Distributed high availability
Distributed high-availability clusters are powered by EDB Postgres Distributed. They use multi-master logical replication to deliver more advanced cluster management compared to a physical replication-based system. Distributed high-availability clusters let you deploy a cluster across multiple regions or a single region. For use cases where high availability across regions is a major concern, a cluster deployment with distributed high availability enabled can provide two data groups with a witness group in a third region.
This configuration provides a true active-active solution as each data group is configured to accept writes.
Distributed high-availability clusters support both EDB Postgres Advanced Server and EDB Postgres Extended Server database distributions.
Distributed high-availability clusters contain one or two data groups. Your data groups can contain either three data nodes or two data nodes and one witness node. At any given time, one of these data nodes in each group is the leader and accepts writes, while the rest are referred to as shadow nodes. We recommend that you don't use two data nodes and one witness node in production unless you use asynchronous commit scopes.
PGD Proxy routes all application traffic to the leader node, which acts as the principal write target to reduce the potential for data conflicts. PGD Proxy leverages a distributed consensus model to determine availability of the data nodes in the cluster. On failure or unavailability of the leader, PGD Proxy elects a new leader and redirects application traffic. Together with the core capabilities of EDB Postgres Distributed, this mechanism of routing application traffic to the leader node enables fast failover and switchover.
The witness node/witness group doesn't host data but exists for management purposes. It supports operations that require a consensus, for example, in case of an availability zone failure.
Note
Operations against a distributed high-availability cluster leverage the EDB Postgres Distributed group set leader feature, which provides subsecond interruptions during planned lifecycle operations.
Single data location
A configuration with a single data location has one data group and either:
Two data nodes with one lead, one shadow, and a witness node, each in separate availability zones
Three data nodes with one lead and two shadow nodes, each in separate availability zones
Multiple data locations and witness node
A configuration with multiple data locations has two data groups that contain either:
Three data nodes:
A data node and two shadow nodes in one region
The same configuration in another region
A witness node in a third region
Two data nodes (not recommended for production):
A data node, shadow node, and a witness node in one region
The same configuration in another region
A witness node in a third region
Cross-cloud service providers (CSP) witness node
By default, the cloud service provider selected for the data groups is preselected for the witness node.

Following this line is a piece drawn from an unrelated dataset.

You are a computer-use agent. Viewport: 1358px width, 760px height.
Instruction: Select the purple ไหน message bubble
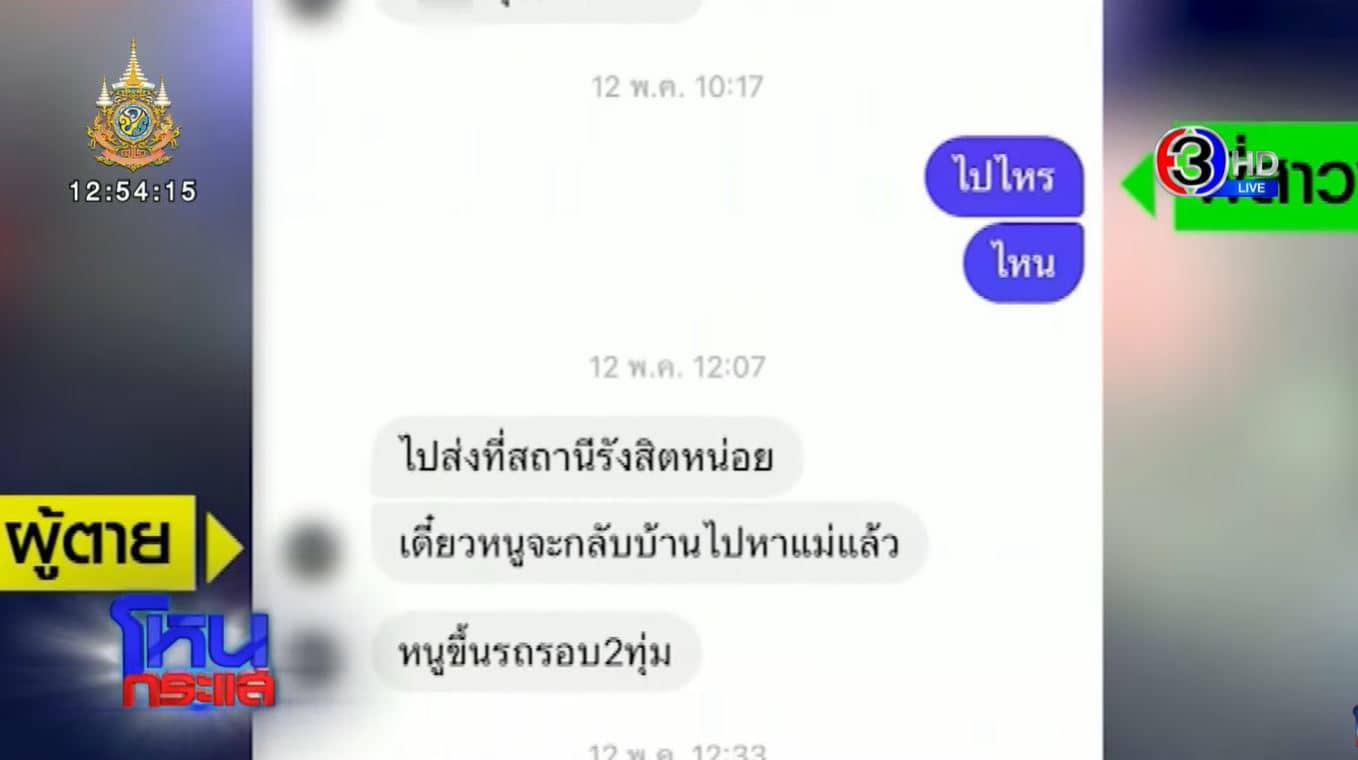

To guard against cloud service provider failures, you can designate a witness node on a cloud service provider different from the one for data groups. This configuration can enable a three-region configuration even if a single cloud provider offers only two regions in the jurisdiction you're allowed to deploy your cluster in.
Cross-cloud service provider witness nodes are available with AWS, Azure, and Google Cloud using your own cloud account and BigAnimal's cloud account. This option is enabled by default and applies to both multi-region configurations available with PGD. For witness nodes you pay only for the infrastructure used, which is reflected in the pricing estimate.
Read-only workloads
When you enable the read-only workloads option during the cluster creation, a read-only connection string is created for the data group. You can use this connection to allow your application or service to route read-only requests through the shadow nodes (non-write leaders) to lighten the load on the write leaders and improve the distributed high-availability cluster's performance.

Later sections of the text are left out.